- To-do item: Copy the material below line for line, with no changes.

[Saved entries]
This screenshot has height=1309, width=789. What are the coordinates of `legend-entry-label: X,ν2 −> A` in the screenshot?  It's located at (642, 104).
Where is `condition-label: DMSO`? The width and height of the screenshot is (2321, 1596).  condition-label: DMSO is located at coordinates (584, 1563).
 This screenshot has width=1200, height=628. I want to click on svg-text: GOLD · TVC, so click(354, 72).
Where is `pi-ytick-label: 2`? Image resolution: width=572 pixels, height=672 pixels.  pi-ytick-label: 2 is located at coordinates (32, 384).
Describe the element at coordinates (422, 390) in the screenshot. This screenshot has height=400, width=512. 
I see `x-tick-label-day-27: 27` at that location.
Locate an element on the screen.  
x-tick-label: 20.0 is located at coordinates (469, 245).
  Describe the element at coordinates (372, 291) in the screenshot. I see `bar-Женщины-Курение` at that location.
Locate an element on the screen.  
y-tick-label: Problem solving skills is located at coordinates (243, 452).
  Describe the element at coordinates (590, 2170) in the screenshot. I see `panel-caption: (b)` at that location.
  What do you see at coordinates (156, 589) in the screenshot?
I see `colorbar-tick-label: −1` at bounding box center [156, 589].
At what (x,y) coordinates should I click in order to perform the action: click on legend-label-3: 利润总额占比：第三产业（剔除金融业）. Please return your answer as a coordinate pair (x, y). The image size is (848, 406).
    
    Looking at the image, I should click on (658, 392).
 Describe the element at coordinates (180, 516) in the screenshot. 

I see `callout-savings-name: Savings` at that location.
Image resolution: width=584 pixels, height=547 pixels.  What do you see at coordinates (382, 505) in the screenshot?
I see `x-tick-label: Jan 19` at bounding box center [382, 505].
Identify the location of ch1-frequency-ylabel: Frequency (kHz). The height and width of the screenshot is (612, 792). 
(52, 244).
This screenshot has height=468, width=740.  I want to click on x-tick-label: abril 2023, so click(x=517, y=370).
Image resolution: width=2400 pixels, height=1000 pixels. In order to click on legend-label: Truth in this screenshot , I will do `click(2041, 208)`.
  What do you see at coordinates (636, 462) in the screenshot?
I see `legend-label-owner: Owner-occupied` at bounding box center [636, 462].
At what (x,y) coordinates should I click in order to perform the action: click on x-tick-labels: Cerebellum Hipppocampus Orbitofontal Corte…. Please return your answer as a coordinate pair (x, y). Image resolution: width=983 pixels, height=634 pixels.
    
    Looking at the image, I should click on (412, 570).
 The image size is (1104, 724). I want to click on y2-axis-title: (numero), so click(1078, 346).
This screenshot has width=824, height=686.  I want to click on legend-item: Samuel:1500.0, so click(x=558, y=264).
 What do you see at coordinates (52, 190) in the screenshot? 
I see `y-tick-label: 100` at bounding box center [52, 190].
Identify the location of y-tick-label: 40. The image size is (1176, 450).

- Task answer:
This screenshot has height=1309, width=789. What are the coordinates of `legend-entry-label: X,ν2 −> A` in the screenshot?  It's located at (642, 104).
Where is `condition-label: DMSO`? The width and height of the screenshot is (2321, 1596).  condition-label: DMSO is located at coordinates (584, 1563).
 This screenshot has width=1200, height=628. I want to click on svg-text: GOLD · TVC, so click(354, 72).
Where is `pi-ytick-label: 2`? Image resolution: width=572 pixels, height=672 pixels.  pi-ytick-label: 2 is located at coordinates (32, 384).
Describe the element at coordinates (422, 390) in the screenshot. This screenshot has height=400, width=512. 
I see `x-tick-label-day-27: 27` at that location.
Locate an element on the screen.  
x-tick-label: 20.0 is located at coordinates (469, 245).
  Describe the element at coordinates (372, 291) in the screenshot. I see `bar-Женщины-Курение` at that location.
Locate an element on the screen.  
y-tick-label: Problem solving skills is located at coordinates (243, 452).
  Describe the element at coordinates (590, 2170) in the screenshot. I see `panel-caption: (b)` at that location.
  What do you see at coordinates (156, 589) in the screenshot?
I see `colorbar-tick-label: −1` at bounding box center [156, 589].
At what (x,y) coordinates should I click in order to perform the action: click on legend-label-3: 利润总额占比：第三产业（剔除金融业）. Please return your answer as a coordinate pair (x, y). The image size is (848, 406).
    
    Looking at the image, I should click on (658, 392).
 Describe the element at coordinates (180, 516) in the screenshot. 

I see `callout-savings-name: Savings` at that location.
Image resolution: width=584 pixels, height=547 pixels.  What do you see at coordinates (382, 505) in the screenshot?
I see `x-tick-label: Jan 19` at bounding box center [382, 505].
Identify the location of ch1-frequency-ylabel: Frequency (kHz). The height and width of the screenshot is (612, 792). 
(52, 244).
This screenshot has height=468, width=740.  I want to click on x-tick-label: abril 2023, so click(x=517, y=370).
Image resolution: width=2400 pixels, height=1000 pixels. In order to click on legend-label: Truth in this screenshot , I will do `click(2041, 208)`.
  What do you see at coordinates (636, 462) in the screenshot?
I see `legend-label-owner: Owner-occupied` at bounding box center [636, 462].
At what (x,y) coordinates should I click in order to perform the action: click on x-tick-labels: Cerebellum Hipppocampus Orbitofontal Corte…. Please return your answer as a coordinate pair (x, y). Image resolution: width=983 pixels, height=634 pixels.
    
    Looking at the image, I should click on (412, 570).
 The image size is (1104, 724). I want to click on y2-axis-title: (numero), so click(1078, 346).
This screenshot has width=824, height=686.  I want to click on legend-item: Samuel:1500.0, so click(x=558, y=264).
 What do you see at coordinates (52, 190) in the screenshot? 
I see `y-tick-label: 100` at bounding box center [52, 190].
Identify the location of y-tick-label: 40. The image size is (1176, 450).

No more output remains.